Much of this was down to growing risks in its US acquisitions finance business, which has been hit in recent times as borrowers are squeezed by rising interest rates and a slowing domestic economy.
The bank has cut the size of that loan book to $1.5 billion (€1.3 billion) from €2.4 billion in 2022. It also has a form of loan-loss insurance – known as credit risk transfer deals – on the portfolio. But it will have to stomach initial losses likely to come as some of the loans are restructured in a weakening economy. Chief executive Myles O'Grady said the group remains committed to this business, despite the current challenges.
He noted that the business has been 'very stable' on the whole over the years, having come through more challenging periods, including the 2008 financial crash, the Covid-19 pandemic and recent inflation crisis.
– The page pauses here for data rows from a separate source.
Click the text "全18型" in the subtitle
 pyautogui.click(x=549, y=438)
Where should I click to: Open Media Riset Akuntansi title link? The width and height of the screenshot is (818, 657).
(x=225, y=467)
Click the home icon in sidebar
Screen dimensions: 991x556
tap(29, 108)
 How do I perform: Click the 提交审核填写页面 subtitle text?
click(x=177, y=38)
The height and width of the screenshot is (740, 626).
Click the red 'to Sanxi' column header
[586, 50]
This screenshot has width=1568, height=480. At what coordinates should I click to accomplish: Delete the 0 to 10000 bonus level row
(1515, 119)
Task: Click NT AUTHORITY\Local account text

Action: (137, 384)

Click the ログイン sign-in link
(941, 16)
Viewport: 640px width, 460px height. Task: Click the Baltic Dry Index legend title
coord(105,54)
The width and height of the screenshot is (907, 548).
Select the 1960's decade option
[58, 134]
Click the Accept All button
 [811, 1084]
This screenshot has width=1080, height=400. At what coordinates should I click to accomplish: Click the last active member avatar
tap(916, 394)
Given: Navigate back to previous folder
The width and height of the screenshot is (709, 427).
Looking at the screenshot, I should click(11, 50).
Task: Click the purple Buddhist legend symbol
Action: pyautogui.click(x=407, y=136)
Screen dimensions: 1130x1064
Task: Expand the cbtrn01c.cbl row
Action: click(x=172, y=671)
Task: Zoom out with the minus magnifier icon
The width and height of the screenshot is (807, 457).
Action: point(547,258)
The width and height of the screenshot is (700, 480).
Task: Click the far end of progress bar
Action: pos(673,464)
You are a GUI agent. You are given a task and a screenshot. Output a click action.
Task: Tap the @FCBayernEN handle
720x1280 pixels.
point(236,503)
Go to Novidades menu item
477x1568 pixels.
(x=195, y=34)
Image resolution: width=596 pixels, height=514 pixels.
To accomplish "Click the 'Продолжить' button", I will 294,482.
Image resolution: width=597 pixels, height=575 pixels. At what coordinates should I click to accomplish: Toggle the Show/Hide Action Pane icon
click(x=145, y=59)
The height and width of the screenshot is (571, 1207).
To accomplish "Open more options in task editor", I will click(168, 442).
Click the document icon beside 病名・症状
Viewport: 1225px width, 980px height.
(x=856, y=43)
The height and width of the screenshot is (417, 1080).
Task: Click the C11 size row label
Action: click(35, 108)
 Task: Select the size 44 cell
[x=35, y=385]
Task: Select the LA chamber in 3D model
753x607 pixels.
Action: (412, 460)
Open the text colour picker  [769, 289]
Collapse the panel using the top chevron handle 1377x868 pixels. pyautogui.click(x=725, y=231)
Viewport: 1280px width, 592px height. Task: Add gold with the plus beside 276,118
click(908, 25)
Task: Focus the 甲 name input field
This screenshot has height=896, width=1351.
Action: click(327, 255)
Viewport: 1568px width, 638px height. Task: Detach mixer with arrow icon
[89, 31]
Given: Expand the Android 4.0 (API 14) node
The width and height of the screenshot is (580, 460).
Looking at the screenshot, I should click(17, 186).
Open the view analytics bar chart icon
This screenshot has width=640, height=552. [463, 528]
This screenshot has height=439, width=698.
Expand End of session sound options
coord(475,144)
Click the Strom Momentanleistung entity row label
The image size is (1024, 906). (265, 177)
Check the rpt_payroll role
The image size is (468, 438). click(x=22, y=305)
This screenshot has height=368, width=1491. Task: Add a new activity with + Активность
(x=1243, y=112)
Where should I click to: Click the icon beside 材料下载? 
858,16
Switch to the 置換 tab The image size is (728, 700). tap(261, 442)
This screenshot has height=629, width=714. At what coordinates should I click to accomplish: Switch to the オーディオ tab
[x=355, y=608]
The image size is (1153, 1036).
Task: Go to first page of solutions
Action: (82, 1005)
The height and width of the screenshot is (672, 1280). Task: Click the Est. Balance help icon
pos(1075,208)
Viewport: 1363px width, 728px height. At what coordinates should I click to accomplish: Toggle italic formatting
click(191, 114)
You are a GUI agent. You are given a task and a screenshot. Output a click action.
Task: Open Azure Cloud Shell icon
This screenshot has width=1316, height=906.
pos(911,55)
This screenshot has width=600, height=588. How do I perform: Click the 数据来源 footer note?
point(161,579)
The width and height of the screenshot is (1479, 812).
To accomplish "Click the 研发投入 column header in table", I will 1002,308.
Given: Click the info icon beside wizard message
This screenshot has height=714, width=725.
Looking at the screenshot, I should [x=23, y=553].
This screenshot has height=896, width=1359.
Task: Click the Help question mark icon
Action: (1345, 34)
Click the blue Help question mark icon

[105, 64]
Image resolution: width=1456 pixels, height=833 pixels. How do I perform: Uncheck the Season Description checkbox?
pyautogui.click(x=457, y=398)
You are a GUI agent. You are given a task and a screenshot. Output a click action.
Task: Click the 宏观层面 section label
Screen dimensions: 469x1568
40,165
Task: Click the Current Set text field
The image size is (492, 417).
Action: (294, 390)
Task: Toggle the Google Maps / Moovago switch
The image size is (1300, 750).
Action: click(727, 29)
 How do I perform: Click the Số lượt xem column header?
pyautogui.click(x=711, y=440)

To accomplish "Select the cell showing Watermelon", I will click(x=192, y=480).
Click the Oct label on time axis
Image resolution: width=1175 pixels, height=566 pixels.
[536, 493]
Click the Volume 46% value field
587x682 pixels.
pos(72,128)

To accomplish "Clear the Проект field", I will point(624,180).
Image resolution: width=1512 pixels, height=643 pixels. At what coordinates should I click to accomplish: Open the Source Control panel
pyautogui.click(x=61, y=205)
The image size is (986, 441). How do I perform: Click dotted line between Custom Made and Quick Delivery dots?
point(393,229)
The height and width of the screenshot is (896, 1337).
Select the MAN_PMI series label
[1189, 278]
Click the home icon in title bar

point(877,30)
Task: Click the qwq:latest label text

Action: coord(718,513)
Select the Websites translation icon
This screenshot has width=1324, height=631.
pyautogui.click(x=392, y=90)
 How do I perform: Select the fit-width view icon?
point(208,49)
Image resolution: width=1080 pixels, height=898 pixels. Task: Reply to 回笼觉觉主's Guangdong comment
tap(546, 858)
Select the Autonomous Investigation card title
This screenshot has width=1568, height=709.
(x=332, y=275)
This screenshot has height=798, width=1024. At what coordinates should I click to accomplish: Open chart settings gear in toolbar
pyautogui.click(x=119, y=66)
Bank of Ireland has been an active player in this market for the past 25 years, participating in syndicated loan deals with other lenders.
The €137 million loan impairment figure for the first half also includes a €40 million general provision to reflect 'the evolving macroeconomic outlook' as the Trump administration's trade policies act as a drag on growth internationally.
The higher-than-expected provision and €69 million restructuring charge for the first half – and suggestion that a similar amount will be taken in the final six months of the year – will likely see consensus profit forecasts fall in the near term, according to Christopher Cant, an analyst with Autonomous Research in London.
However, he said that medium-term consensus earnings estimates are likely to move higher as analysts grow more comfortable with Bank of Ireland's NII forecast for 2027.